▶ CONSIGNE:
Dans l'extrait du texte ci-dessous, relevez s'il vous plaît tous les ressentis énumérés juste après les mots « je ne voulais pas — ou ne pouvais pas — sentir ».

▶ EXTRAIT DU TEXTE:
┌──
J’ai eu un « maître extérieur ». Il s’appelle Frédéric Moreau et exerce son métier d’Ostéopathe à Aix-en-Provence. Il n’enseignait pas la non-dualité, il ne donnait pas de satsang, il ne revendiquait aucune fonction spirituelle. Mais ce qu’il incarnait, silencieusement, avec intégrité, m’a transformé plus profondément que que tout ce que j’ai pu lire sur l’éveil.
Je le voyais une vingtaine de fois par an, entre 1994 et 2012 ainsi que durant des stages de 9 jours. Chaque séance avec lui était une invitation à sentir. À entrer en intimité avec le corps. À cesser de fuir les émotions refoulées. À cesser de prétendre savoir. Il n’y avait avec lui ni dogme, ni méthode, ni attente. Il m’accueillait tel que j’étais, et me guidait avec une douceur implacable vers ce que, seul, je ne voulais pas — ou ne pouvais pas — sentir. Peur, honte, crispation, attente d’amour, colère sourde… Il me tendait un miroir, mais un miroir sans jugement. Un espace dans lequel tout pouvait apparaître - et se transformer.
Au début, je le prenais presque pour un magicien. Il suffisait parfois d’un toucher, d’un regard, d’un mot à peine prononcé pour que quelque chose en moi se dissolve. Des tensions que je croyais miennes depuis toujours se relâchaient. Des angoisses profondes se transformaient et m’ouvrait sur des expansions de conscience qui me faisaient sentir un tout autre état de conscience. Je croyais qu’il me guérissait. Je sortais de chacune de ces séances transfiguré d’amour.
Mais ce n’est qu’avec le temps que j’ai compris. Lentement, par strates par de petites secousses de lucidité. Ce qu’il éveillait n’était pas un pouvoir personnel - même si j’ai pu aussi croire à cette fable là quelques temps - ni une dépendance mystique. Il révélait en moi une présence que je n’avais jamais vraiment reconnue. Il me rendait à moi-même, sans me le dire. Il me redonnait ce que je croyais ne pas avoir. C’est pour cela qu’au bout d’une dizaine d’années d’accompagnement avec lui, j’ai fini pas le nommer « mon maître » le « maître du non effort ».
└──
▶ DONNÉES FOURNIES:
┌──
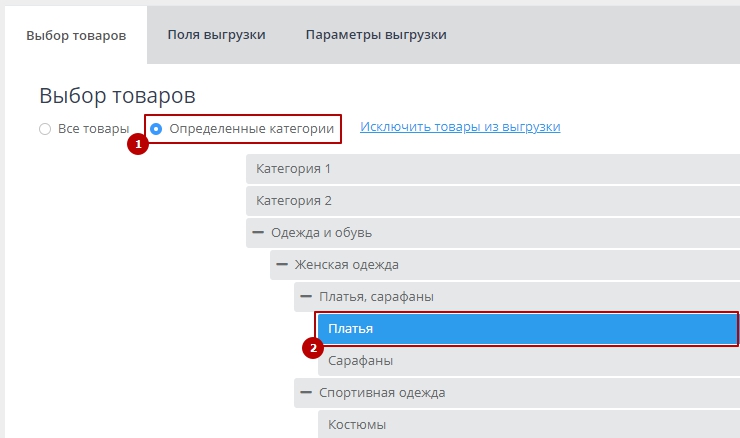Click the red step 2 marker badge
The image size is (740, 438).
click(x=314, y=349)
└──
▶ CORRIGÉ:
Peur, honte, crispation, attente d'amour, colère sourde.